Yeni Asya Gazetesi Genel Yayın Yönetmeni Kazım Güleçyüz AKP'nin başörtülü milletvekillerine çok önemli bir hatırlatmada bulunuyor
2002’de başlayan AKP iktidarının iki döneminde, 28 Şubat’tan kalma başörtüsü yasağı daha da şiddetlenip yaygınlaşarak devam etti.
Ve o dönemlerde iktidarın önde gelenleri, daha önceki iddia ve söylemlerinin tersine bu konuyu hep geçiştirip ötelemeye çalıştılar.

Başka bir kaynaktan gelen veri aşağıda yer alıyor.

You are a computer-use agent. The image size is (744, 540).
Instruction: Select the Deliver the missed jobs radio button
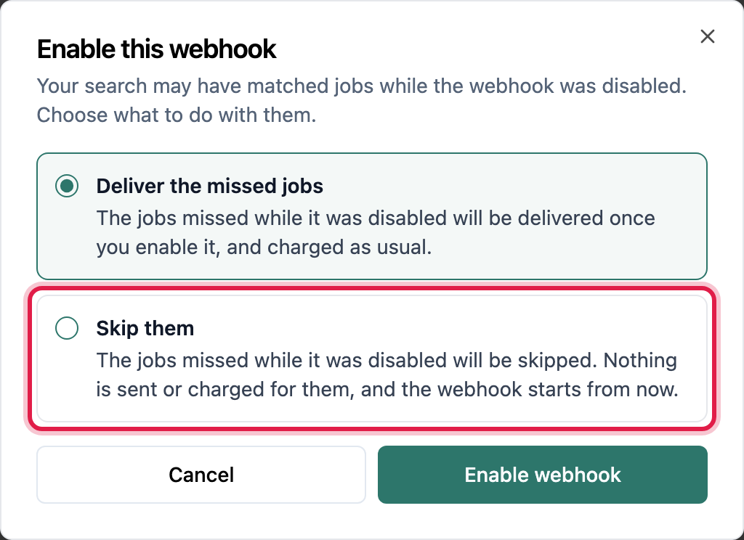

Hattâ başörtüsü için “Yüzde 1.5’un meselesi” diyen de oldu, “Sabredin, zaten o kadar sıkıntı çektiğiniz söylenemez” diyen de. Ve çözüm için epeyce bir zaman “toplumsal,” sonra da “kurumsal” mutabakatın sağlanması gerektiği ifade edildi.
Abdullah Gül, eşinin AİHM’deki davasını geri çekerken, daha ötesinde Leyla Şahin’in yine AİHM’e açtığı davada hükümet adına başörtüsü yasağının savunulduğunu dahi gördük.
2008 başında sarf edilen “Velev ki siyasî simge olsun” çıkışı ise AKP’yi kapatılmanın eşiğine getiren süreci tetikledi.
O badire kılpayı atlatıldı ve sonra özellikle üçüncü iktidar döneminde başörtüsü yasağı tedricî ve kademeli bir şekilde yürürlükten kaldırıldı. Üniversiteler, kamu kurumları, liseler, orta ve ilkokullar derken, artık Harbiye’de bile başörtülü var.
Bu noktaya gelinmesine Cumhurbaşkanlığı, Genelkurmay, yüksek yargı, YÖK, üniversiteler gibi bir dizi kurumdaki kadro ve anlayış değişikliğinin yanı sıra, özellikle CHP’nin eskisinden farklı bir yaklaşım sergilemesi de yardımcı oldu.
Ve anlamsız yasakta diretilmesinin yol açtığı mağduriyet ve gerilimler büyük ölçüde sona erdi.
Şimdi artık başörtüsü kamusal alanın her yerinde. Başörtülü bakanlar, milletvekilleri, hâkimler, profesörler, öğretmenler, polisler, askerî öğrenciler var.
Kimse de bu durumu yadırgamıyor.
Buna karşılık, başka bir tuhaflık yaşanıyor. Malûm operasyonlar çerçevesinde elleri kelepçelenip gözaltına alınarak tutuklanan çoğu başörtülü 17 bin kadın hapiste. Yeni doğum yapmış genç anneler ile beraberlerinde, 150 kadarı bir yaşın altındaki 700’e yakın çocuk da cezaevinde.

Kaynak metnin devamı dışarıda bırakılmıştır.